Our Main imports have been 1. Petroleum, Crude and products, 2. Gold 3. Electronic Goods, 4. Machinery, electrical and non-electrical, 5. Pearls, Precious stones, 6. Organic and Inorganic chemicals, 7. Coal, coke and briquettes, 8. Iron and steel, 9. Transport Equipment, 10. Artificial resins, plastic materials 11. Non ferrous metals in the order of their values.
Out of the 38 thousand million dollar imports, Petroleum amounts for 13 thousand million dollars. That would be 34% of our imports. Can we now imagine our dependency on Oil?
If we look at the top 10 list of exports, Not only is it saddening back visionless. Our top export is Petroleum products, Electronic Goods is at 8th position. There is no automobiles in the top ten list. Cant we manufacture transport equipment ourselves? Why do we have to import it?
We need to vitalize Manufacturing sector. Develop sophisticated goods. Export military products which earns huge. We need to end products more and more. Why do we have to import Coal when we have huge reserves of it locally available? Why do we have to import Iron and Steel when we have one of the Asia's best Iron ores available here? Can't we avert Mining mafia and use the local iron ores to manufacture more and more end products?
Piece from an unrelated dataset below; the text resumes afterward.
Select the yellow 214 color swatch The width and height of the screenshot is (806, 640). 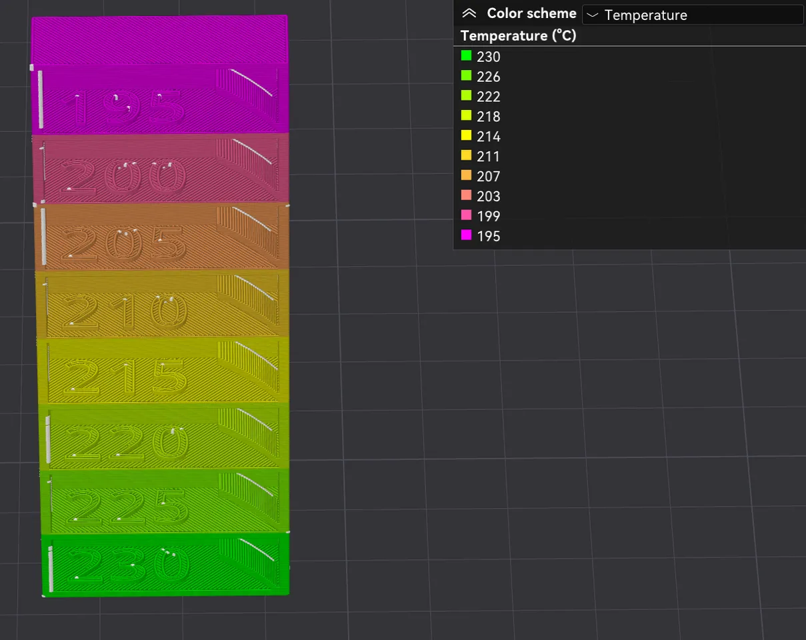[x=466, y=136]
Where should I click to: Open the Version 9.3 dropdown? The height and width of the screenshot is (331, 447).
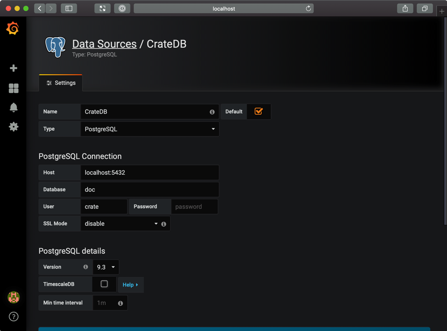106,267
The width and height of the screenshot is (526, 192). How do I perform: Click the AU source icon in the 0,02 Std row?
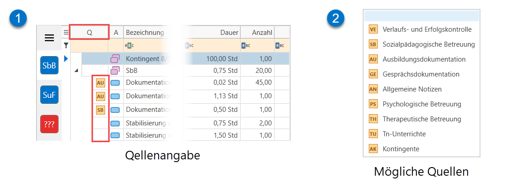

The crucial factors for attaining all the above concerns are scale, speed and skill. Our PM's new 3S mantra. We need to increase the scale of manufacturing and human capital utilization. Increase the speed of manufacturing. We should have the skill to develop and manufacture Worlds best goods and products.
Time is money. Time lost wont come back. May we move in right direction. All ministries should work cohesively. Involve proactively. Work with Vision. They have the right leader to co-operate and channel their energies. Hope, The current situation of trade imbalance improves in coming days.